*** Opening of RECORDS ***

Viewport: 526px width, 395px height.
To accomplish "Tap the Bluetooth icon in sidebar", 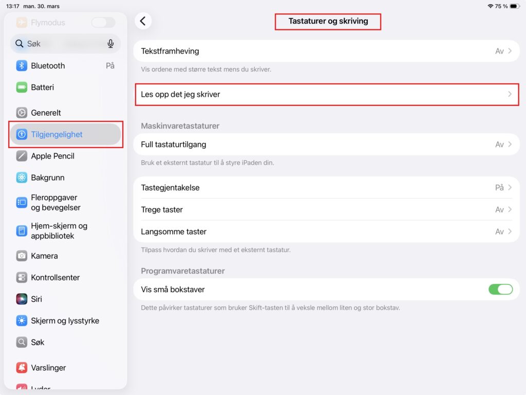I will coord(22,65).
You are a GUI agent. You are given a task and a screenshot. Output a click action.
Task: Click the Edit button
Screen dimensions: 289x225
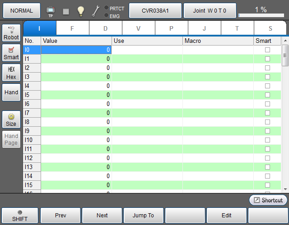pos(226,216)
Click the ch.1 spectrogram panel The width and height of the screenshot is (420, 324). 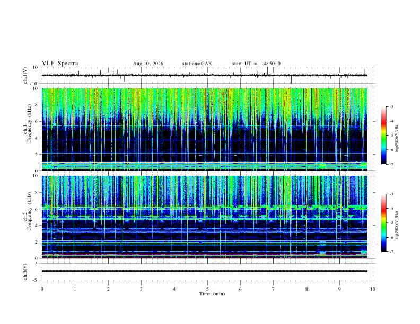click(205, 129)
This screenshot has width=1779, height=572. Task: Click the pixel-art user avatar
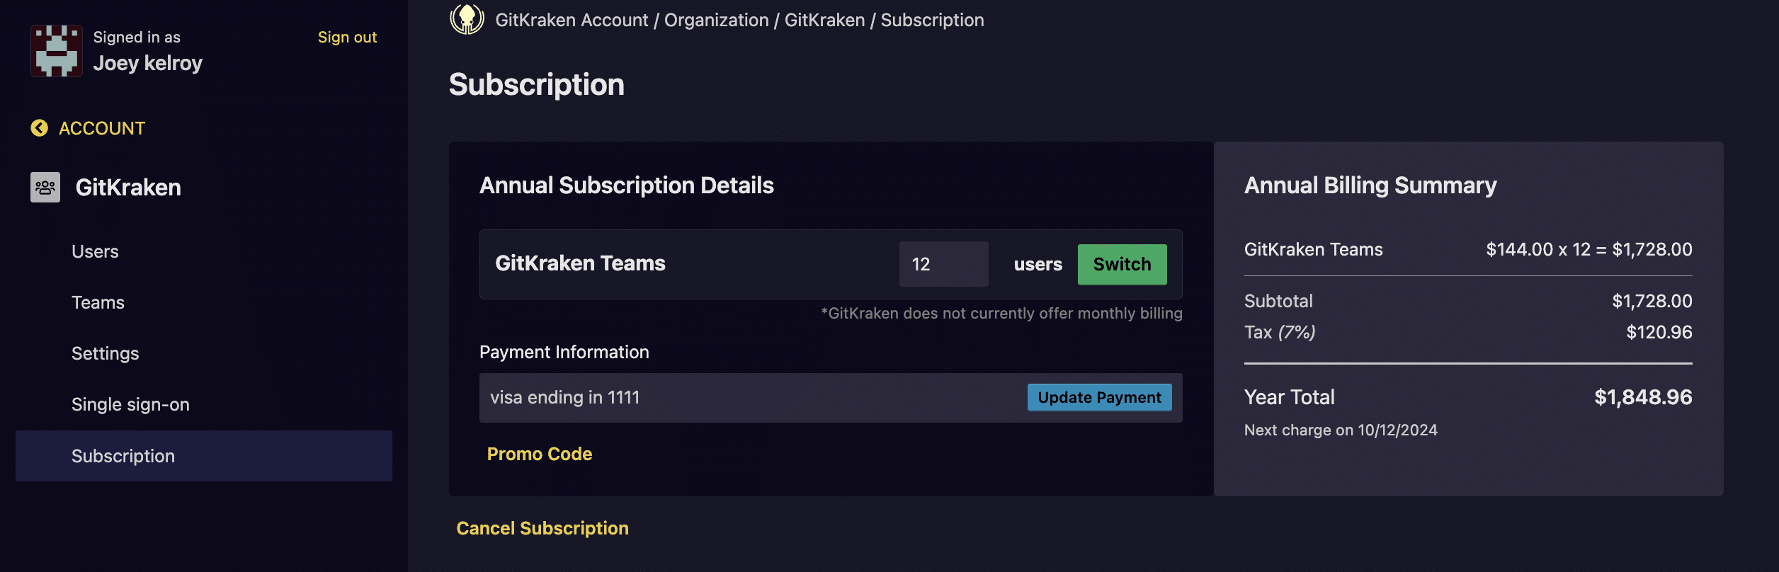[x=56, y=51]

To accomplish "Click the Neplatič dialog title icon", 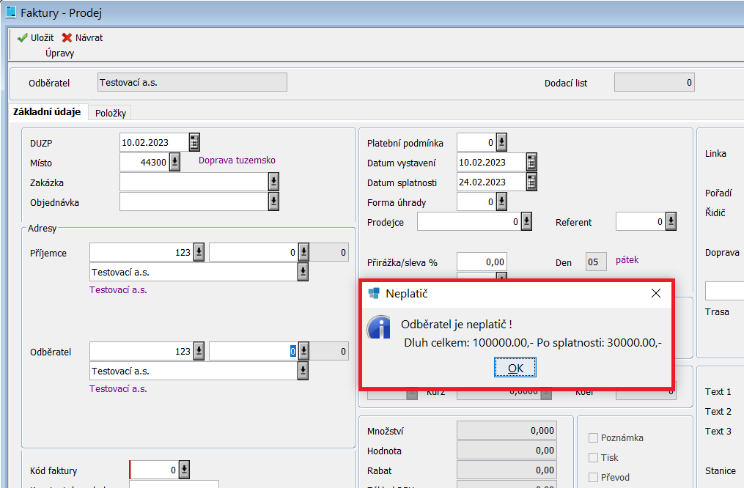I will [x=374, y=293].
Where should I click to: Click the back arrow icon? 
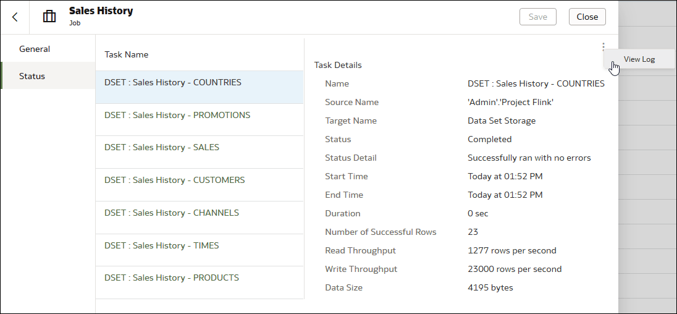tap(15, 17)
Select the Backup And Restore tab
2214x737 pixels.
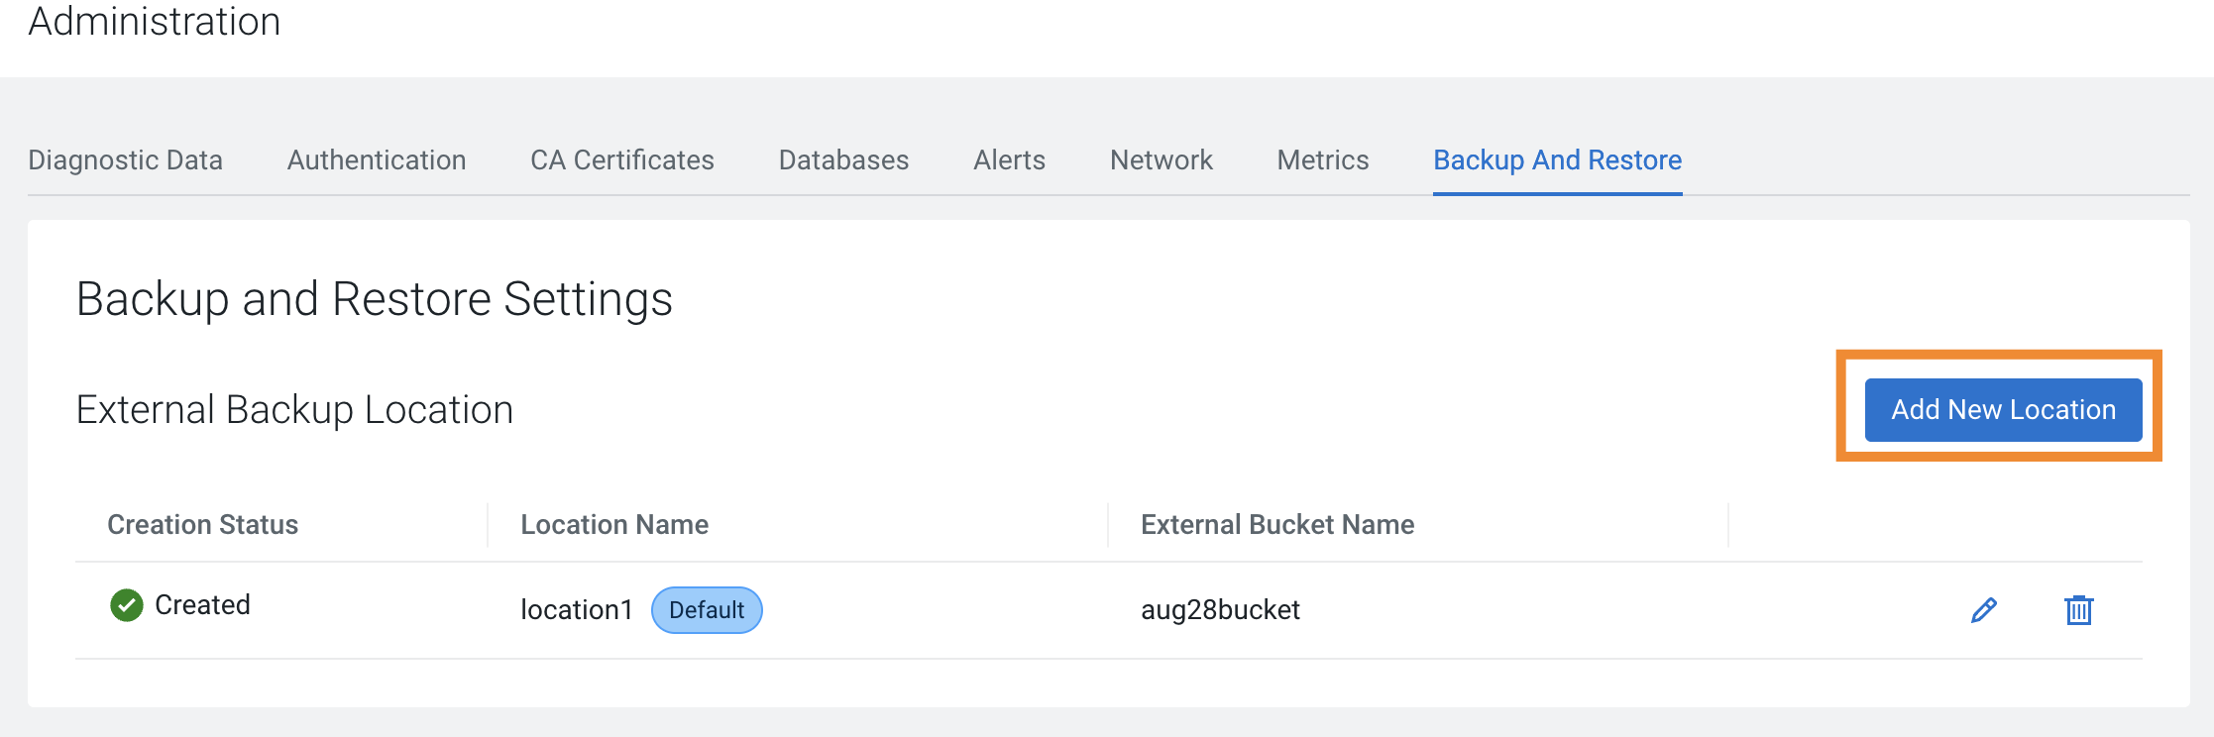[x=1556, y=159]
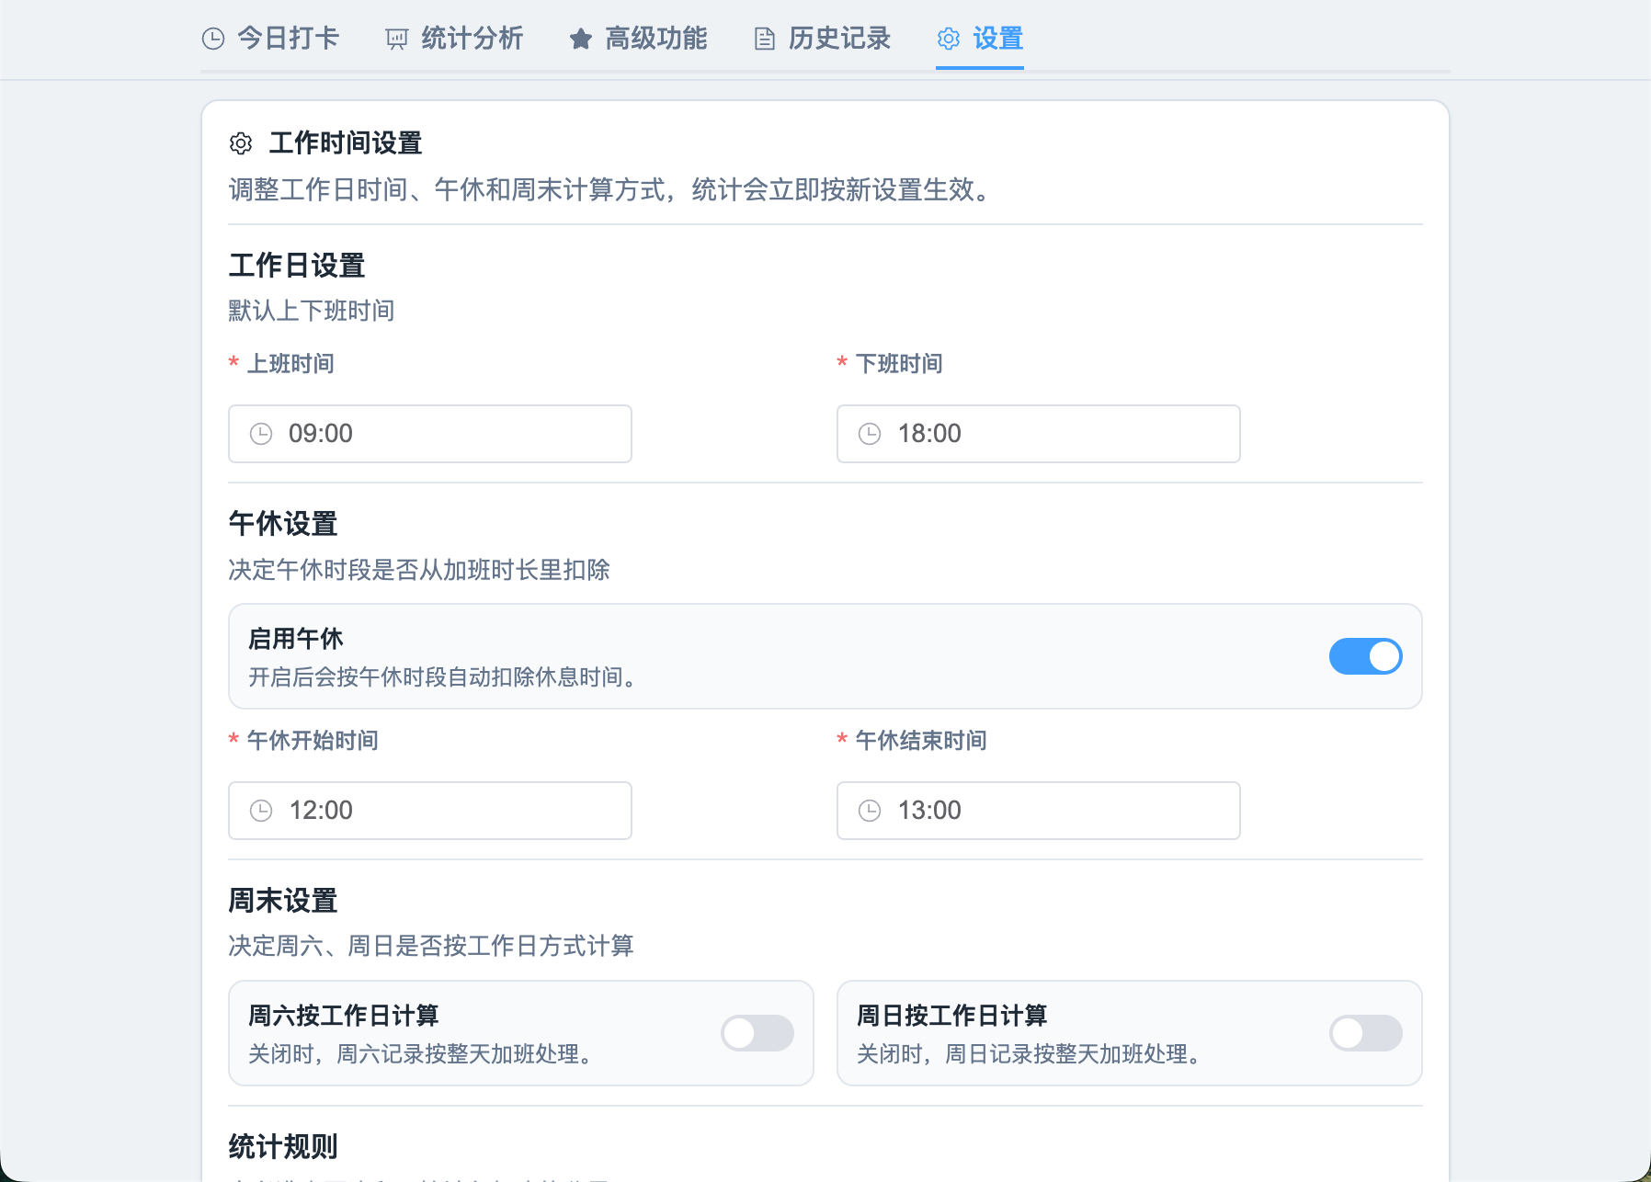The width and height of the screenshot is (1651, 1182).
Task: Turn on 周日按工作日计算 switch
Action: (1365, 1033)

*** Close of RECORDS ***

**EXERCISE DESCRIPTION**
For the entries above, the output must hold exactly the lines from the one with "Where should I" through the last line, both included, and no pictures.

**SOLUTION**
Where should I click to: Click the back arrow icon? 
tap(15, 17)
Select the Backup And Restore tab
2214x737 pixels.
[x=1556, y=159]
The width and height of the screenshot is (1651, 1182).
Task: Turn on 周日按工作日计算 switch
Action: (1365, 1033)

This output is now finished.